A Thalamocortical Model For Contextual Inference

In the quest to understand how our brains process and adapt to complex environments, computational models have long served as powerful tools to simulate neural circuits. This has been certainly the case for vision, starting with Hubel and Wiesel receptive field models and ending with state-of-the-art deep neural network models capturing primate core object recognition. To go beyond recognition and into higher cognitive capacities including reasoning and inference, multiple groups have been using recurrent neural networks (RNN), which can solve tasks that require maintenance and manipulation of information over time. These approaches have been quite amazing and have taught us quite a bit about population coding, and how various computational processes can be instantiated in neural hardware (e.g. short term memory and integration). Our lab has been interested in the types of inductive biases the brain has, those that allow us to learn rapidly and adapt to complex environments. This interest has led to ask the question of—why is the brain wired the way it is? Why has evolution decided that we should have a thalamus in the middle of the forebrain which is reciprocally connected to all cortical areas, including the reasoning/inferential machine we call the prefrontal cortex.

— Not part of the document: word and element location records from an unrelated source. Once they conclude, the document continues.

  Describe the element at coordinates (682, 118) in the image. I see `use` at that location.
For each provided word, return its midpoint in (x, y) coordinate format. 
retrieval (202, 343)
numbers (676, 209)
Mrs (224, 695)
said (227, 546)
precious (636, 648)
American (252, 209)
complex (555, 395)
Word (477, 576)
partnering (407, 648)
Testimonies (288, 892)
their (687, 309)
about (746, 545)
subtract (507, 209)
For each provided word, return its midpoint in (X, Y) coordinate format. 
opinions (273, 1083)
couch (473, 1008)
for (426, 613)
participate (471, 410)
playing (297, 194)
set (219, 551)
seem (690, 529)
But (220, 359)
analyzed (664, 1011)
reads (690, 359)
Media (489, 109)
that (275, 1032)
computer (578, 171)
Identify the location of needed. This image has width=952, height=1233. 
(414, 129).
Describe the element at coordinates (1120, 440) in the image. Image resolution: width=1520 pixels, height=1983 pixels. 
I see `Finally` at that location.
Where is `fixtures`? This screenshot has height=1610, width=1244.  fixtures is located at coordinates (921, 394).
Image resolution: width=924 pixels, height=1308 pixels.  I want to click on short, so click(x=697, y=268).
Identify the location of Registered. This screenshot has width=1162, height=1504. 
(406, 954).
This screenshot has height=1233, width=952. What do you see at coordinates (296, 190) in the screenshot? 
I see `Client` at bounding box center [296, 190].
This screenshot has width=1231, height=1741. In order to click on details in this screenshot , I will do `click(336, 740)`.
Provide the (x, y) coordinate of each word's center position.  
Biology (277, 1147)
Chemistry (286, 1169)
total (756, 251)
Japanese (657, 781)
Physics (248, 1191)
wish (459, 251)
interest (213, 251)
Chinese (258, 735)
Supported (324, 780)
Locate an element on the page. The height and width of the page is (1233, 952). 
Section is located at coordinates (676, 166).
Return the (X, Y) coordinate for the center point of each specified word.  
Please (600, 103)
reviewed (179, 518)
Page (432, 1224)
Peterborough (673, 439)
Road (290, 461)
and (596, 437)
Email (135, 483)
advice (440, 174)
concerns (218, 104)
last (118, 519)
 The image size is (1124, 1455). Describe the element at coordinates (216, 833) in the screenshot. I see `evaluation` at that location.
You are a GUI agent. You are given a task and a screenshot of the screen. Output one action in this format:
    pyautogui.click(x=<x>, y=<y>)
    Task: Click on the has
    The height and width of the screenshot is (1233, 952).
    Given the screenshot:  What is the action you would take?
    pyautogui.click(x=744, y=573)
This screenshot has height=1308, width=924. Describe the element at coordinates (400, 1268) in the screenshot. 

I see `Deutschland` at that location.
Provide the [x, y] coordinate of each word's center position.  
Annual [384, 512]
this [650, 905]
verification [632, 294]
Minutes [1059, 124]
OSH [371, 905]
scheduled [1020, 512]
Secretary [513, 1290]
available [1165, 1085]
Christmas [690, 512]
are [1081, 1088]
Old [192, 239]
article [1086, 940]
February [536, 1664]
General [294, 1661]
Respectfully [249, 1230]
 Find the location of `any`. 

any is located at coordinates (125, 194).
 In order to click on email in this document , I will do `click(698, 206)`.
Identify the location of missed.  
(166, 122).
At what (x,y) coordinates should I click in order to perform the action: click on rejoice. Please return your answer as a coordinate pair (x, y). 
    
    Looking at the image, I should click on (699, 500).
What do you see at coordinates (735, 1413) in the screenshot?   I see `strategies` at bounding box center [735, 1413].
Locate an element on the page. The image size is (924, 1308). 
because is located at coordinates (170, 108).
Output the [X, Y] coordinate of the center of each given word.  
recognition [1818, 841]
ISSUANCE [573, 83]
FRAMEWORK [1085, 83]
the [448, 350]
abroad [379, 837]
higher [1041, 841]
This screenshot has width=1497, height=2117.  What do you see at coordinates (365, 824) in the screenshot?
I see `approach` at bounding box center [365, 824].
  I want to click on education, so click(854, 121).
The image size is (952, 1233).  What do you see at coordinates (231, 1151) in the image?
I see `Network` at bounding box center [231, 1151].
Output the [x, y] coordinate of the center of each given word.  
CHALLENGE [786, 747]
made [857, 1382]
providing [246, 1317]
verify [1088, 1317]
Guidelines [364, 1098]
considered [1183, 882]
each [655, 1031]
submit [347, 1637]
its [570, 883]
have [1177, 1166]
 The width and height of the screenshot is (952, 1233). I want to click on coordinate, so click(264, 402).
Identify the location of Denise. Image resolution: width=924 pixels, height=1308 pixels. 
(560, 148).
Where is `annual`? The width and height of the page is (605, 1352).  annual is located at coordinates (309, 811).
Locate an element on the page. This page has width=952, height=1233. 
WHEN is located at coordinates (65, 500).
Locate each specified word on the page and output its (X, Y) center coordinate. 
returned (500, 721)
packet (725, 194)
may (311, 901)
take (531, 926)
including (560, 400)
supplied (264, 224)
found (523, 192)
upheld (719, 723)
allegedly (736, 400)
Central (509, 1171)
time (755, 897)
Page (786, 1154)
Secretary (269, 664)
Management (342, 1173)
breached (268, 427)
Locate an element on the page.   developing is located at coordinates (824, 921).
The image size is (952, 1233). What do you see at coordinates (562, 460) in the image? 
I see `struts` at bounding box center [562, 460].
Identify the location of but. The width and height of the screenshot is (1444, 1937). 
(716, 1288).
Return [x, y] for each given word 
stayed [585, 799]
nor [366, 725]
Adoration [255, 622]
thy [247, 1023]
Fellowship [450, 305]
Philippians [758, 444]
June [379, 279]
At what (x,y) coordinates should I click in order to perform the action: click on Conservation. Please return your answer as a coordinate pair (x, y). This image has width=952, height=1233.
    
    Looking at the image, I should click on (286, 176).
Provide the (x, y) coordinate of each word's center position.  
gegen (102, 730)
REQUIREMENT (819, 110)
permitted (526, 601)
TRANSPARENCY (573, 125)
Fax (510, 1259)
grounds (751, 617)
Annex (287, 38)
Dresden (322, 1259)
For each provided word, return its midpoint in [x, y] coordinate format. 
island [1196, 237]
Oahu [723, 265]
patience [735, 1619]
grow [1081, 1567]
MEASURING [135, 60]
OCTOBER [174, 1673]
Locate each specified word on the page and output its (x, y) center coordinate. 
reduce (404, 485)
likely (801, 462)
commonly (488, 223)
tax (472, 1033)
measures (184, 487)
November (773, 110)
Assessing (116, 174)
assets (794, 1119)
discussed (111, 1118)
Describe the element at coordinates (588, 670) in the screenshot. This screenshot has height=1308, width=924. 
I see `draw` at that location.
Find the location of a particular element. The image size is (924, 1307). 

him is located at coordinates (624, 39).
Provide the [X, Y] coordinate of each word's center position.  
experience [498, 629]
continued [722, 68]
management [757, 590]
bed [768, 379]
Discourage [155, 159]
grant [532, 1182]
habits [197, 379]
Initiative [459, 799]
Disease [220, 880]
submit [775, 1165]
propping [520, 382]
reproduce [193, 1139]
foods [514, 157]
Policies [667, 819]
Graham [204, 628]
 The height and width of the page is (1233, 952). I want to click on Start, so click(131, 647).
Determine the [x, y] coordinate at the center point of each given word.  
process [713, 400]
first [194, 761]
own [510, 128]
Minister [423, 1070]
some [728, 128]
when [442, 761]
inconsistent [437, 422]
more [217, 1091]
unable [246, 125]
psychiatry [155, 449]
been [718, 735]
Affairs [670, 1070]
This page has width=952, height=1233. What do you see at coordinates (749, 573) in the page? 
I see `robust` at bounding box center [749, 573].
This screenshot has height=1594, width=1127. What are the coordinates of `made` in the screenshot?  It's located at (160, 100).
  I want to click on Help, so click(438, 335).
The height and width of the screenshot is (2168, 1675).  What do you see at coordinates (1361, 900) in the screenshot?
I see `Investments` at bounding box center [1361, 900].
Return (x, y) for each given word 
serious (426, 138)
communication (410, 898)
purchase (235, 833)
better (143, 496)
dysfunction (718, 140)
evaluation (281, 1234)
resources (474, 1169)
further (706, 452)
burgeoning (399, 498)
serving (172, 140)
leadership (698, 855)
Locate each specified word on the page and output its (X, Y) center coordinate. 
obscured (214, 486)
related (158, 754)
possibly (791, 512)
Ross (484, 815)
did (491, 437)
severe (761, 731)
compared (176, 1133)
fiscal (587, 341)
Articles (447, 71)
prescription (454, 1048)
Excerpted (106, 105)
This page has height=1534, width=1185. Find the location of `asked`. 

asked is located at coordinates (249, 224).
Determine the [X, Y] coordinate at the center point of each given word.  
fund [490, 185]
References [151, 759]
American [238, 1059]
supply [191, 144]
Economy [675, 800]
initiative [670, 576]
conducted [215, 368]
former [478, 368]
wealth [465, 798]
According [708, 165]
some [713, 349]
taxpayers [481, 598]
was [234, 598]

These questions have led us on a largely empirical journey over the last decade, recording from the thalamus and prefrontal cortex in animals solving various tasks. In collaboration with a number of colleagues, we have also tried to summarize our results and understanding of them in the form of neural models. I would like to highlight the latest of those—the paper, “Rapid contextual inference by a thalamocortical model using recurrent neural networks,” led by Wei-Long Zheng, a former postdoc in the lab and now Professor at Shanghai Jiao Tong University.

Wei-Long’s paper, published in Nature Communications, uses a biologically inspired architecture to mimic the prefrontal cortex (as an RNN) and the mediodorsal thalamus (as a single layer feedforward network). The resulting hybrid network also includes some biologically-inspired tricks, such as convergent inputs, a special cortico-thalamic learning rule and a winner take all mechanism in the thalamus (to capture the function of the thalamic reticular nucleus). All told, this hybrid structure outperforms RNNs on a number of decision making tasks, mainly in the ability to infer that tasks have changed and in the ability to solve multiple tasks sequentially without interference. The thalamus-like feedforward network partitions the prefrontal cortex, reducing interference across task representations. There was very nice press coverage on this by Shanghai Jiao Tong University which I encourage people to read– https://news.sjtu.edu.cn/jdzh/20241008/202588.html (It’s in mandarin, but google translate does a very good job). I should also emphasize that this paper was possible because of the very talented collaborator we had—Robert Yang who was amazing to work with and had so many insights throughout. The two trainees involved, Zhongxuan Wu (student at UT Austin) and Ali Hummos (postdoc at MIT) did a terrific job helping Wei-Long with this study.

The broader context: task optimized networks as tools in systems neuroscience

The 2024 Nobel Prize in Physics was awarded to Geoff Hinton and John Hopfield for their pioneering work on backpropagation and associative networks, respectively. These ingredients laid the foundation for much of the neural network tools we have today, including those we use to model the brain. RNNs, with their ability to maintain information over time, have been critical in advancing AI, from language models to reinforcement learning systems. But their potential in neuroscience is equally profound—They are uniquely positioned to answer why questions—such as the fundamental question of ‘why is the brain wired the way it is?’.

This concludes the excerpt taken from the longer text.